▸ TEXT:

========================================

The biggest realization I’ve had is how impossible this perspective would be to have come about independently tomorrow when the markets are open. Last Thursday the markets were down around 10% in a single day and everyone thought the world was ending. Friday we were back up about 10% by the close and the relief was palpable. But how much really changed in those 24 hours? I’m doubtful that the global economy was 10% different between Thursday afternoon and Friday afternoon. Could be. Probably not. Regardless, we have no chance to be completely calm and rational on a day like Thursday or Friday. Watching these huge numbers swing in the markets every day is an incredible tax on our mental/emotional resources. It is exhausting, full stop.

My wife and I were talking today about the sense of decision fatigue we have surrounding every activity right now. Should we take the kids to Dairy Queen or not? Let the neighbor kids come over to play or not? Go on spring break or not? Take the oldest to her orthodontist appointment this week or not? We are fumbling in the dark trying to make the most reasonable/appropriate/responsible decisions all day.

I am honestly quite grateful that I have a simple investment philosophy. Invest on a regular basis. Let the portfolio’s allocation determine where new money gets invested. Take tax losses where available (and when markets aren’t swinging 10% every day). I have a playbook for the portfolio. I don’t have a playbook for making personal/relationship/family/social decisions during a flu pandemic.

It’s enough to be making up such a big part of my life as it comes at me. I don’t need to be making it up as I go for investing. I’ve talked before about how impossible it is to make decisions in the heat of the moment. We don’t function well in a heightened emotional state. Do yourself a favor: if you have any decisions that you might think you need to make about your investment portfolio, do it before the markets open tomorrow. Or better yet, take a 24-hour hiatus from news, markets, noise, social media, commentary, opinions, speculations, prognostications and give yourself some space. Then make a decision as needed.

========================================

(Stored data entries)

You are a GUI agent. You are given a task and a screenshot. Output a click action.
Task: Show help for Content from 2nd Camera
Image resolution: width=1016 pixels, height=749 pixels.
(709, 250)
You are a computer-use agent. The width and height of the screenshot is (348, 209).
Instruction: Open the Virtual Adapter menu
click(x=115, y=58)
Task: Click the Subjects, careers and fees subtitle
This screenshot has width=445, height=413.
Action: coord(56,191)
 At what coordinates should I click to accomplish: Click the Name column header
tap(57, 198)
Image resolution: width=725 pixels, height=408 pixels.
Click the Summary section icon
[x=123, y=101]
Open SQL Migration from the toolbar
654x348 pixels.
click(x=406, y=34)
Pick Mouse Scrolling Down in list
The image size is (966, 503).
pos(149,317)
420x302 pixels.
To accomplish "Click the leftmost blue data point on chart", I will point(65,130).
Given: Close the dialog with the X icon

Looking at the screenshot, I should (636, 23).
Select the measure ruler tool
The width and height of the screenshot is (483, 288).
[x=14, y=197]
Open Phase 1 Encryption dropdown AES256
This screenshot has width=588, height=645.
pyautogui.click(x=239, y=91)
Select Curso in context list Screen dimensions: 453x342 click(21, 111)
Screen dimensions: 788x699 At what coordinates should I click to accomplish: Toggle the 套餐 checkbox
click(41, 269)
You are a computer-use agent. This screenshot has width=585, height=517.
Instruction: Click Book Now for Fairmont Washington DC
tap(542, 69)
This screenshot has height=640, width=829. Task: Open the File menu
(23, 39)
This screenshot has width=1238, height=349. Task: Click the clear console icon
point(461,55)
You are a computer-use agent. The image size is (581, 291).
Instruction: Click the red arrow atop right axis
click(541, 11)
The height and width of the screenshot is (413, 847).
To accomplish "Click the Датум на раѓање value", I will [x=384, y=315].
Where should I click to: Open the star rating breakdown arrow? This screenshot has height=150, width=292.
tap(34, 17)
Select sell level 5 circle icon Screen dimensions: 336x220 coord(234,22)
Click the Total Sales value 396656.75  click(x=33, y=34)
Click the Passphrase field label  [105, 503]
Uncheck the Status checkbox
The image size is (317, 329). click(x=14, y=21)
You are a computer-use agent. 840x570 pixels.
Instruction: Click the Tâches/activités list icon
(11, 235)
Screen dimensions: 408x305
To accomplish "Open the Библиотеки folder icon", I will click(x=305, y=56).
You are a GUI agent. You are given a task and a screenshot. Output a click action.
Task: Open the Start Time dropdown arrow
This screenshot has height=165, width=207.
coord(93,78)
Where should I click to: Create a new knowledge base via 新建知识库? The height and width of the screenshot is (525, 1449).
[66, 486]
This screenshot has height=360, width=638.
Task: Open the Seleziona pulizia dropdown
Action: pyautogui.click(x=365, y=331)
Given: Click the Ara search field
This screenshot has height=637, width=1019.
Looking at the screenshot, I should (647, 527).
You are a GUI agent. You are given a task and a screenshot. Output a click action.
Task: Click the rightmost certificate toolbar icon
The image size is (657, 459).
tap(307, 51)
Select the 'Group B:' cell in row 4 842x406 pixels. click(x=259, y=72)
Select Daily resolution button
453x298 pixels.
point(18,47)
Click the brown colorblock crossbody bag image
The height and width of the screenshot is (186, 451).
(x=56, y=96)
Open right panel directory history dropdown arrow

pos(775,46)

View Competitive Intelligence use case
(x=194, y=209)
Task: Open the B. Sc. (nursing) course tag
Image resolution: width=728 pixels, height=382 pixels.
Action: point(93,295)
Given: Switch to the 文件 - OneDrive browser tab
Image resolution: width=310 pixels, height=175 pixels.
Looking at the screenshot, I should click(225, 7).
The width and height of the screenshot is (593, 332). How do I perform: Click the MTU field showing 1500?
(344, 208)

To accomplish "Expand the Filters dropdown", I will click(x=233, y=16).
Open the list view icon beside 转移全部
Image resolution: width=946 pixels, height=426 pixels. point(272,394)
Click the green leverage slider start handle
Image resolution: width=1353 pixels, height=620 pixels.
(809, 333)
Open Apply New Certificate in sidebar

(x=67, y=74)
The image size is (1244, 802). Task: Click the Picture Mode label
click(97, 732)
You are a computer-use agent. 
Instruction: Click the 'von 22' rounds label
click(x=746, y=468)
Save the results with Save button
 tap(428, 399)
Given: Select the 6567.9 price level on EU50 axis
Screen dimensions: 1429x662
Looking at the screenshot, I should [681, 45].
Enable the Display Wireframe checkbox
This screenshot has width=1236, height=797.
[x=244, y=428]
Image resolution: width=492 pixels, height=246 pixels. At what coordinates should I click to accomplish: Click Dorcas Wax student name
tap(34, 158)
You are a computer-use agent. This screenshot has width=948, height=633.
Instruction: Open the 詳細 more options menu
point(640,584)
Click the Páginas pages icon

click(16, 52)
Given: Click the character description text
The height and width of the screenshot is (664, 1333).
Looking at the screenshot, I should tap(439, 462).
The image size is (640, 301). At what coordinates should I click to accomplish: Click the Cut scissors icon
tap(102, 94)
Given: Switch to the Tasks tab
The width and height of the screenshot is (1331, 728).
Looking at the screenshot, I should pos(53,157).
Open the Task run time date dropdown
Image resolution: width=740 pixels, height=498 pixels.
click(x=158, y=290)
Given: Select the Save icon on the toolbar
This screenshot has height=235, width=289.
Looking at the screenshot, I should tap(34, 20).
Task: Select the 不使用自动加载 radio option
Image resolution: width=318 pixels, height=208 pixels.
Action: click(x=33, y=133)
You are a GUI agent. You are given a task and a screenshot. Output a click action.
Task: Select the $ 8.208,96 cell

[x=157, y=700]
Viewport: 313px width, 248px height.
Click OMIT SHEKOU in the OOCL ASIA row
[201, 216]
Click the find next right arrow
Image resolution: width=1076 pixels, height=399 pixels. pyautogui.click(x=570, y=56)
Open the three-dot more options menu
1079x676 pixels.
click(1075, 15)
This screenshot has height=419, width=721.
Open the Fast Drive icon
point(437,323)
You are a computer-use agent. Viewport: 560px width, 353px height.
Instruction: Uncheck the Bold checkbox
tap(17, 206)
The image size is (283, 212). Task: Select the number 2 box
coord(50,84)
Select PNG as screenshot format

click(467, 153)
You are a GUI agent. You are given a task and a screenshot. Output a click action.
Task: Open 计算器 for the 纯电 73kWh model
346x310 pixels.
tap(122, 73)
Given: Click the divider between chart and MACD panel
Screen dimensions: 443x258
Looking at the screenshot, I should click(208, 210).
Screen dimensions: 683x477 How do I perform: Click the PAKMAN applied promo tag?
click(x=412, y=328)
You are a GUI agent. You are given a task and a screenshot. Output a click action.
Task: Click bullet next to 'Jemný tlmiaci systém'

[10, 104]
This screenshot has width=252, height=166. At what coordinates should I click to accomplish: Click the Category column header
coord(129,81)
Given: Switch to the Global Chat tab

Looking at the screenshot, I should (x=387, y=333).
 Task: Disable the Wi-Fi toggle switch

========================================

▸ TASK:
Answer these questions about the text on market swings:
1. By roughly how much were the markets down last Thursday?
2. With whom was the writer discussing decision fatigue?
3. How long a break from news and markets does the writer suggest as the better option?

▸ SOLUTION FOR THIS TASK:
1. Around 10% in a single day.
2. The writer's wife.
3. A 24-hour hiatus.